In this bleak drama (look at the title), a young man, Will (Charlie Heaton, 27, of "Stranger Things), jumps momentarily into a clandestine affair with Claire (twice Oscar-nominated Catherine Keener, 62), after her son and his estranged longtime friend and former bandmate Chris (Jefferson White) dies of an overdose. Will too has been an IV drug user, but is in recovery, and doing okay at the moment, though the crises of this story will undermine that fragile status. This movie fits into the dual categories, drug and recovery saga, May-December romance, with gloomy prospects for both. Heaton is understated and winning throughout, and Keener is strong as always, both low-keyed but very committed. Writer-directors Irvine and Smoot have an excellent cast to work with here and that's what holds you when the over-literal action starts to seem too grim to bear.

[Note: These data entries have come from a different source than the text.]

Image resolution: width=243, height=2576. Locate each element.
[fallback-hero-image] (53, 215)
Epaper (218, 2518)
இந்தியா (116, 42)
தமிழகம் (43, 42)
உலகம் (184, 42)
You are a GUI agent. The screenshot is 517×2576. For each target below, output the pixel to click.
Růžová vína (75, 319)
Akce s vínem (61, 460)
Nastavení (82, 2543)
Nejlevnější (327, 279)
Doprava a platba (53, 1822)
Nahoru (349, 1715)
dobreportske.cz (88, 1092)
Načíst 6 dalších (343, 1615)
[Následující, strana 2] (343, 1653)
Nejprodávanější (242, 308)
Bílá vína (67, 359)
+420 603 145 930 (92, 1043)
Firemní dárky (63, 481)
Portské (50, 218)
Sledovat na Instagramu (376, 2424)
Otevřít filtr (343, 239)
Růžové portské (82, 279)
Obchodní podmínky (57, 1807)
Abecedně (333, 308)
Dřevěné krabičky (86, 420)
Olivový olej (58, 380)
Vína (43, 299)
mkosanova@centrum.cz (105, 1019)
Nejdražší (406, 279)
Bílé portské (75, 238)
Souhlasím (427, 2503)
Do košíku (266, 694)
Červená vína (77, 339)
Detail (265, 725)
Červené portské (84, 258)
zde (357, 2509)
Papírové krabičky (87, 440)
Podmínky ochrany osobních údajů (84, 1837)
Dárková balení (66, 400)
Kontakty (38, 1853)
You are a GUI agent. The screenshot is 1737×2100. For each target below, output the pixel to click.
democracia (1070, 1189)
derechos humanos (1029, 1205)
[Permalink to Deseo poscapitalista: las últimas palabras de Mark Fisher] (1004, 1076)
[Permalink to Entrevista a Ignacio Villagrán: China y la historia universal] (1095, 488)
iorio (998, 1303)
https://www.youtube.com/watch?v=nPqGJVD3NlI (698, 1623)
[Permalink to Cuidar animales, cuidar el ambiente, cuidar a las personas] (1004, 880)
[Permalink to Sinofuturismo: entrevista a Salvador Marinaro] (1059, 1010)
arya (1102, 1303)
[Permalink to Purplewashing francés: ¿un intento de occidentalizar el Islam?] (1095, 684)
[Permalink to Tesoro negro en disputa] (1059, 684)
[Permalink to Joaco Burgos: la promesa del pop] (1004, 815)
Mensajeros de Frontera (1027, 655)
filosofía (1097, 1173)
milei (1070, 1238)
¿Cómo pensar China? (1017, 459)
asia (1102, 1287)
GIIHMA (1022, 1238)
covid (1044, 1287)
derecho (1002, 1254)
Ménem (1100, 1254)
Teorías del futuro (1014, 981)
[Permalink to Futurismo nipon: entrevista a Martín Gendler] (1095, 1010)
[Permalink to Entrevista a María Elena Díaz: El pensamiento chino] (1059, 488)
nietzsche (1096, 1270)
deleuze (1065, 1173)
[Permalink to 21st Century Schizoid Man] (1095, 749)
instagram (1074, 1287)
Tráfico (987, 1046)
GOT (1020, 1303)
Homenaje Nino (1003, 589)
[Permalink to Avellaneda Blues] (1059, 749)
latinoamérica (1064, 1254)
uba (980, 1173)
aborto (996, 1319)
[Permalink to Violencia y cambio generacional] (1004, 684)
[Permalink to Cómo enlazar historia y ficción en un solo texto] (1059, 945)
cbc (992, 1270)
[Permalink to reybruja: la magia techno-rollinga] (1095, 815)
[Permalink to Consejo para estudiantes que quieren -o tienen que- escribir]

Maybe Will is offering himself as compensation, his survivor guilt compounded by his having been revisited by and rebuffed Chris, just out of jail, the very night he OD's at his mom's house. It was not a bad decision, but you understand people blaming themselves. Chris is unappealing and hopeless in his one scene, with Will, a strong, distinctive performance by White. Later it emerges that Will drew Chris into addiction with him.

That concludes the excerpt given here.